О чём они говорили? О разном. Обсуждали древние и новые книги, царьградские обычаи, порядки в афонских монастырях. Особенно запомнились Максиму горячие речи Берсень-Беклемишева. Поблёскивая тёмными татарскими глазами, он запальчиво ругал существующие на Руси порядки, обвиняя во всём мать Василия Ивановича Софью Фоминичну Палеолог.
— Как пришли сюда греки, так наша земля и замешалась, а до тех пор жили мы в тишине и в миру. Но вот явилась сюда мать великого князя, великая княгиня София с греками, так и начались большие нестроения, как у вас в Царьграде.
Непристойно было Максиму слушать такие речи, и он возражал Берсеню:
— Господине! Мать великого князя, великая княгиня София, с обеих сторон была рода великого, по отце царского рода константинопольского, а по матери происходит от великого герцога Феррарского Италийской страны.
Берсень распалялся пуще прежнего:
— Какова бы она ни была, да к нашему нестроению пришла. Которая земля перестраивает свои обычаи, та земля стоит недолго, а здесь у нас старые обычаи великий князь переменил. Так какого добра от нас ждать? Лучше старых обычаев держаться и людей жаловать. А теперь государь наш, запершись сам- третей, у постели всякие дела делает. Отец его, Иван Васильевич, был добр и до людей ласков, а потому и Бог помогал ему во всём. А нынешний государь не таков, людей мало жалует, упрям, встречи против себя не любит и раздражается на тех, кто ему встречу говорит.

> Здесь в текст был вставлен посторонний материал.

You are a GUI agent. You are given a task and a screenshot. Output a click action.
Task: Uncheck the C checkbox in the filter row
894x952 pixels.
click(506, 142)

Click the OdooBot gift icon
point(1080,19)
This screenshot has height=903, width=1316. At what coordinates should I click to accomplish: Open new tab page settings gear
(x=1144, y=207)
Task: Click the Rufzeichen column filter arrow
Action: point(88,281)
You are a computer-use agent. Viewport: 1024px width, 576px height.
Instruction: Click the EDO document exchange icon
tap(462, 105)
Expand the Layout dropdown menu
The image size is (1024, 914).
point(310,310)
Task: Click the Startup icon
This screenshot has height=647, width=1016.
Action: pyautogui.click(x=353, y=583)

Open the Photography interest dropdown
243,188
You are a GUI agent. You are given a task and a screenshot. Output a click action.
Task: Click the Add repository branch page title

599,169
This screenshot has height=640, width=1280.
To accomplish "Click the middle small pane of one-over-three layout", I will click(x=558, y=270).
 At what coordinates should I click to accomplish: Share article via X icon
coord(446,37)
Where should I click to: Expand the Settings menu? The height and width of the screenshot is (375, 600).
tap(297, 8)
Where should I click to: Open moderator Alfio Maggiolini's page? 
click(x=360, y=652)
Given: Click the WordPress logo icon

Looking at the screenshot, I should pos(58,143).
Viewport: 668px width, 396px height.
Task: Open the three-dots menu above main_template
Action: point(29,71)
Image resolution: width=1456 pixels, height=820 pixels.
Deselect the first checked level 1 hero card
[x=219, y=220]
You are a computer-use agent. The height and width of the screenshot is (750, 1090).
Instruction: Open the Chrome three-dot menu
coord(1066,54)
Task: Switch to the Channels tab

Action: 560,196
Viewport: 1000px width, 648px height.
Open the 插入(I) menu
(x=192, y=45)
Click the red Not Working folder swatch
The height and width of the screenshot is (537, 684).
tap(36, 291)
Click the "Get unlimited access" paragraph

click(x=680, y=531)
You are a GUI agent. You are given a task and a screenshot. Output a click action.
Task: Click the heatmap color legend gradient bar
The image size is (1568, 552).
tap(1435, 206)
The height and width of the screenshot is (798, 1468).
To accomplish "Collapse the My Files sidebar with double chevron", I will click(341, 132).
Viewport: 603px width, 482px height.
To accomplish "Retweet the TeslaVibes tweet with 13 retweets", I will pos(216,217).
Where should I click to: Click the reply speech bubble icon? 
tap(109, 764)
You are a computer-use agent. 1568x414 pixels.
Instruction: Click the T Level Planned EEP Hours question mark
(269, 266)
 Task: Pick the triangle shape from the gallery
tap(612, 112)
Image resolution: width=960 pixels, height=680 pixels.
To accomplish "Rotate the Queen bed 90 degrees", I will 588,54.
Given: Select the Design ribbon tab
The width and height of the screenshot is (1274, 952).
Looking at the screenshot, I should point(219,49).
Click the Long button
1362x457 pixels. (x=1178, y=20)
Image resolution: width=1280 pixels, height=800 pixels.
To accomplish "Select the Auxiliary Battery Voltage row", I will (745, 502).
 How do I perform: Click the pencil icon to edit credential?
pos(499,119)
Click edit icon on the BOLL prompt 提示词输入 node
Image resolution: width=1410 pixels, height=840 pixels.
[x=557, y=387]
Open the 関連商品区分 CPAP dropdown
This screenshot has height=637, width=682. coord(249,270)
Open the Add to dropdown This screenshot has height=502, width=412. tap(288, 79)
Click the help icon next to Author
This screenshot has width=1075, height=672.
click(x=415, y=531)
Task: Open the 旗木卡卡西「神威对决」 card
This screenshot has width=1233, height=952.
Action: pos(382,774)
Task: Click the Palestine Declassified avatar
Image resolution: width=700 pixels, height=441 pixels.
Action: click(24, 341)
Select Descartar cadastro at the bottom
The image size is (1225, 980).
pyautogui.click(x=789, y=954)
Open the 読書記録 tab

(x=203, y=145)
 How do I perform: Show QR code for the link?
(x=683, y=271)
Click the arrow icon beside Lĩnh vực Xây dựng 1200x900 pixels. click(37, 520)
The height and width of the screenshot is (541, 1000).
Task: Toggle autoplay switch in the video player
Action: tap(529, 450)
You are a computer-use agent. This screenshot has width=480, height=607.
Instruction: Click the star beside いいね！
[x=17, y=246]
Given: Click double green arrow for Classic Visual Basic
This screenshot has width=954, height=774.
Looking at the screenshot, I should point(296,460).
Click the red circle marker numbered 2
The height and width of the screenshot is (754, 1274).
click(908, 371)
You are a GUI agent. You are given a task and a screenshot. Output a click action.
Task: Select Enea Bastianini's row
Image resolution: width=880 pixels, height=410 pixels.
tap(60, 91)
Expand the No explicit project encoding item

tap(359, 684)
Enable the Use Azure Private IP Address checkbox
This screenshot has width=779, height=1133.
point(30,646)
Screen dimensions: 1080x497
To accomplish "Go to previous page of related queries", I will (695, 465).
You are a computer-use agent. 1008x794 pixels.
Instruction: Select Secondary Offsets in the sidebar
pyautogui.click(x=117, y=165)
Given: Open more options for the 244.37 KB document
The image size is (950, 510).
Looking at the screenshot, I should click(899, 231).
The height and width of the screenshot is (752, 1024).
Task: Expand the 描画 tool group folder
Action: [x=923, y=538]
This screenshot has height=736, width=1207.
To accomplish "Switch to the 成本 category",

Случалось, строптивый боярин ругал в присутствии Максима митрополита.
— Вот у вас в Царьграде цари теперь бусурманские, гонители; настали для вас злые времена. И как- то вы с ними перебиваетесь?
— Правда, — отвечал на это Максим, — цари у нас нечестивые, однако в церковные дела они не вступаются.
— Хоть у вас цари и нечестивые, но ежели они так поступают, стало быть, у вас ещё есть Бог. А вот у нас Бога нет. Митрополит наш в угоду государю не ходатайствует перед ним за опальных.
Порицание Берсенем великого князя и митрополита вызывало в душе Максима новые опасения, поэтому он старался говорить с ним наедине, без видоков и послухов. Но это и было поставлено ему в вину, когда судили строптивца. Во время допросов о речах Берсеневых Максим перепугался и рассказал всё как было, без утайки. И вот Берсеня не стало. Кат [50] отрубил ему голову.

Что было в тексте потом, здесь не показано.